Segment Start: TEXT FOR ANALYSIS
Wednesday, May 23, 2012

Thank you, Helen

I was at breakfast recently with Big Sweetie who was going on about people at the soup kitchen whose behavior is utterly annoying, and one in particular whose tolerance level is somewhere in the negative digits.  Sweetie was working himself up into a proper fit of indignation.  I fixed him with a critical stare and said, "Sounds like somebody needs to learn when to say 'Thank you, Helen.'"  Big Sweetie paused, then swiped half of my biscuit, lathered it with blackberry jam, and bit.  

While his mouth was full, I launched into a story.

Several millennia ago I was in nursing school.  We were the first graduating class in this particular school, and for our second year they added new instructors to the faculty, including Mrs. Willis who was to teach us psychiatric nursing.  She was an odd duck from the start; everyone agreed to this.  She was short and skinny with a pointy nose, cropped dark hair, and black-framed glasses that today would spell "geek".  She genuinely liked psych nursing.  She also had a way of evading questions that put the Gotta-Have-an-A students in a panic.  

Our class was nothing if not diverse.  There were among us women who were grandmothers, mothers, young marrieds, one just-out-of-high-school, and four men.  Adult students take college more seriously than do young people; add to that faculty who were learning to work together and an untried curriculum and you have more variables than an established nursing school presents.  It proved to be a learning experience for all.  

In those pre-NCLEX days, my adult classmates developed the habit of arguing every ambiguous answer.  One memorable test question involved a patient with hyponatremia, a term our instructors had not used, speaking instead of "low blood sodium."  I read the question, thought Na = sodium, so natremia must mean sodium in the blood, and answered the question accordingly.  (I think I answered wrong.)  The more vocal students ate up a good deal of class time protesting the test question because it used a term we had not been taught.  Ambiguous test questions like that one were thrown out with startling regularity.
Segment End: TEXT FOR ANALYSIS
● **ASSIGNED TASK 1**
In the nursing school post, what subject was Mrs. Willis brought in to teach?
● **ASSIGNED TASK 2**
Write the next part of the nursing school post, picking up after its final sentence.
The listing has nothing to do with the nursing school post.
Segment Start: ENTRIES SHOWN
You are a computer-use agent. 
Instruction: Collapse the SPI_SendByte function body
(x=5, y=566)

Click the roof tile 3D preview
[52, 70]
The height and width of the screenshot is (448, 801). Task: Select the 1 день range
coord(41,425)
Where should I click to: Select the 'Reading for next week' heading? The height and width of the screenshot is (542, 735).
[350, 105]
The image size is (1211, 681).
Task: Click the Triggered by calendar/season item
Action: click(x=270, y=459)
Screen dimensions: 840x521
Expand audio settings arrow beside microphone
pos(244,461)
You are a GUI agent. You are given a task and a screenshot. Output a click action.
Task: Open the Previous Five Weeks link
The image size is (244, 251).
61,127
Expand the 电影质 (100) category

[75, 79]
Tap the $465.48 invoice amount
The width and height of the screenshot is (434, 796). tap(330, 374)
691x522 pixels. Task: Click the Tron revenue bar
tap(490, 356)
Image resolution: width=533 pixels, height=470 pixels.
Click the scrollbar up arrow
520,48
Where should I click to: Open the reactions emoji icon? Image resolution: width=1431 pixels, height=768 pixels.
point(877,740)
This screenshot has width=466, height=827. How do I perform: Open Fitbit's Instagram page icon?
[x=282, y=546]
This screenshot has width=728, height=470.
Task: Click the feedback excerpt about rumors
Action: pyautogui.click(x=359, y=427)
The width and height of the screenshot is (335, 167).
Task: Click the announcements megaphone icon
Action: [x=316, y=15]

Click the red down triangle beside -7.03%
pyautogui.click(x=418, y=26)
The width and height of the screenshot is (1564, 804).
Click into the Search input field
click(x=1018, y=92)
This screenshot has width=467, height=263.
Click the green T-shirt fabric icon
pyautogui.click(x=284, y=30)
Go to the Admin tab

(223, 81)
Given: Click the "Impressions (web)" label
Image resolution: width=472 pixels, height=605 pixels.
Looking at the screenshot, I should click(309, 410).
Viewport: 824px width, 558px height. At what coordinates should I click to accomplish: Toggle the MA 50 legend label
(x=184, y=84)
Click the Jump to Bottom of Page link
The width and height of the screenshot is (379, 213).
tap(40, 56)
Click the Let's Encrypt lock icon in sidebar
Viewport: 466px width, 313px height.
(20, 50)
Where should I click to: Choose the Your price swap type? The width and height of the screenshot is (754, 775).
Segment End: ENTRIES SHOWN
● **ANSWER SPACE 1**
Psychiatric nursing.

● **ANSWER SPACE 2**
By the second year the faculty were not so easily argued down.

We waded through OB, successfully as it turned out, but we still had to pass psych in order to graduate.  Few of us looked forward to psych rotation, and the mental hospital where we were to be students looked like the set of One Flew Over the Cuckoo's Nest, which put us all on edge.  

In the classroom, Mrs Willis' lectures on psychiatric nursing further horrified us with talk of electroconvulsive therapy, masturbating patients, and four-point leather restraints.  Her peculiar sense of humor and often cryptic answers should have warned us.  I was not the only one counting the minutes until we could escape the whole psych nursing experience.  Mrs Willis finally finished lecturing; she grinned fiendishly when the A's asked her what to study for the test.  And then there was a memorable test.

38.  "Helen, a patient on the psychiatric unit, approaches you and hands you a shoe; the shoe is filled with feces.  Your response should be:
A. There is poop in this shoe, and it's unsanitary.  Did you wash your hands?
B. Tell me what this means, Helen.  Why are you giving this to me?
C. I am going to report you to the doctor.  Maybe you need a change of medication.
D. Thank you, Helen.

Imagine the furor in class as we corrected those questions!  Few of us answered correctly; I think I went for answer A.  The correct answer, Mrs Willis insisted, was D. Thank you, Helen.  Several A students gasped; the class all but collectively fainted.  We were still talking about it at year's end.  During the faculty roast we wished her a hearty handshake from a masturbating patient, and a shoe filled with shit.  She seemed pleased by our tribute.

Big Sweetie put down a rasher of bacon.  "You mean to tell me the correct answer really was supposed to be, Thank you, Helen?"  I assured him it was so. He shook his head.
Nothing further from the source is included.